• TASK ITEM: Isolate every line in the data with the string "computer" and copy it.

[Saved entries]

----------

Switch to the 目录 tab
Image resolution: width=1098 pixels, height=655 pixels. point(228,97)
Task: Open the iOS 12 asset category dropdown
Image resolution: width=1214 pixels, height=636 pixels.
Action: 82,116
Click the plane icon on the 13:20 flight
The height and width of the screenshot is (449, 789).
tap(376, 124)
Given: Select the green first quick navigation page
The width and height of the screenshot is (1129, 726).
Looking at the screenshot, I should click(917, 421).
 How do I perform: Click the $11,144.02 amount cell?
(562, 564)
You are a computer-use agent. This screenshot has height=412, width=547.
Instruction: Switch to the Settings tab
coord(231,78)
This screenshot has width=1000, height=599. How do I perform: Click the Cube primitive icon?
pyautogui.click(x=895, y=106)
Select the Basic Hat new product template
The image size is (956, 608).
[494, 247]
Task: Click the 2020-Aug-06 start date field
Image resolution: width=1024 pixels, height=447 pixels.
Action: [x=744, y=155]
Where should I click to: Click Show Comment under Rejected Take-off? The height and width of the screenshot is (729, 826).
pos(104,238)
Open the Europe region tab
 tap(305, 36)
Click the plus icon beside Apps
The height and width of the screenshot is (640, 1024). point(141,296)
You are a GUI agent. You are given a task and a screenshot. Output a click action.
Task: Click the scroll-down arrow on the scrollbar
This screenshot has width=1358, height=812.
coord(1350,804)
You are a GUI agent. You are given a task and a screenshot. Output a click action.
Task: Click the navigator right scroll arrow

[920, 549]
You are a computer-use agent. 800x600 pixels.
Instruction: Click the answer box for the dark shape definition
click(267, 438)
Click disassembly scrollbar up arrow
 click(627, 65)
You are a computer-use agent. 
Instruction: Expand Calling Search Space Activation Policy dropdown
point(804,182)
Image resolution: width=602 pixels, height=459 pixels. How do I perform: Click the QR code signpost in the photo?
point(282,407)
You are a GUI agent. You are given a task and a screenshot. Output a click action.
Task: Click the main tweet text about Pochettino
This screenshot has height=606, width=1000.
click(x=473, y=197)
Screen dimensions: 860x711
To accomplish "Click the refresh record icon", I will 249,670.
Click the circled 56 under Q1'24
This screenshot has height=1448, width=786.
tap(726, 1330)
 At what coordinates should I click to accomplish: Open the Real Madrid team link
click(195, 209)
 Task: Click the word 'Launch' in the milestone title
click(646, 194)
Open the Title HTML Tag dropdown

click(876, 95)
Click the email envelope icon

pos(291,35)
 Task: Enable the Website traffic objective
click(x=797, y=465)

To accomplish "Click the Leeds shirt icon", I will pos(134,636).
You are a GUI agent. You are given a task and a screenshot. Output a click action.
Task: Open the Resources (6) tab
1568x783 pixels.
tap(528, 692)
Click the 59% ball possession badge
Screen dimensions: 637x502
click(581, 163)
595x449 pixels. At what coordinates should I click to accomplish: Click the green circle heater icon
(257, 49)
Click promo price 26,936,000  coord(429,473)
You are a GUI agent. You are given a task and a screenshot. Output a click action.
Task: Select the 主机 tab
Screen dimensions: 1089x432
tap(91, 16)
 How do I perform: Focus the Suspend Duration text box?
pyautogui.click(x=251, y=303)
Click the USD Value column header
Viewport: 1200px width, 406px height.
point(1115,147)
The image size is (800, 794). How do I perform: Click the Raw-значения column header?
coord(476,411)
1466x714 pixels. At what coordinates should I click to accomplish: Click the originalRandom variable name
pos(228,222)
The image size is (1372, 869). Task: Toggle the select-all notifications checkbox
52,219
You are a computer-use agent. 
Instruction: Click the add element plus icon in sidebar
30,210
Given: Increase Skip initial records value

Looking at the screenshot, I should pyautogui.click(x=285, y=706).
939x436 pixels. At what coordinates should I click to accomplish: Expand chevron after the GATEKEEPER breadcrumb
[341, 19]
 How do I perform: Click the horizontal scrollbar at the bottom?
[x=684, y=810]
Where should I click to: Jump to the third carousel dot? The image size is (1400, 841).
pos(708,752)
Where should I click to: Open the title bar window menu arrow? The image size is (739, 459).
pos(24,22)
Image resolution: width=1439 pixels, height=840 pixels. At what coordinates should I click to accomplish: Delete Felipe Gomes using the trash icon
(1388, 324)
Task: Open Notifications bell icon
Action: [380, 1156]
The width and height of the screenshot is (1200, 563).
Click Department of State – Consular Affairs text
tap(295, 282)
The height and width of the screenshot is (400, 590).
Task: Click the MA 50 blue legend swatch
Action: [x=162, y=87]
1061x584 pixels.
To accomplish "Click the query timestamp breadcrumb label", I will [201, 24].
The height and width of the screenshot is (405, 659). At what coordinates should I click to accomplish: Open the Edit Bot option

----------

• EXERCISE ANSWER:
You are a computer-use agent. This screenshot has height=412, width=547.
You are a computer-use agent. 800x600 pixels.
You are a computer-use agent. 
You are a computer-use agent. 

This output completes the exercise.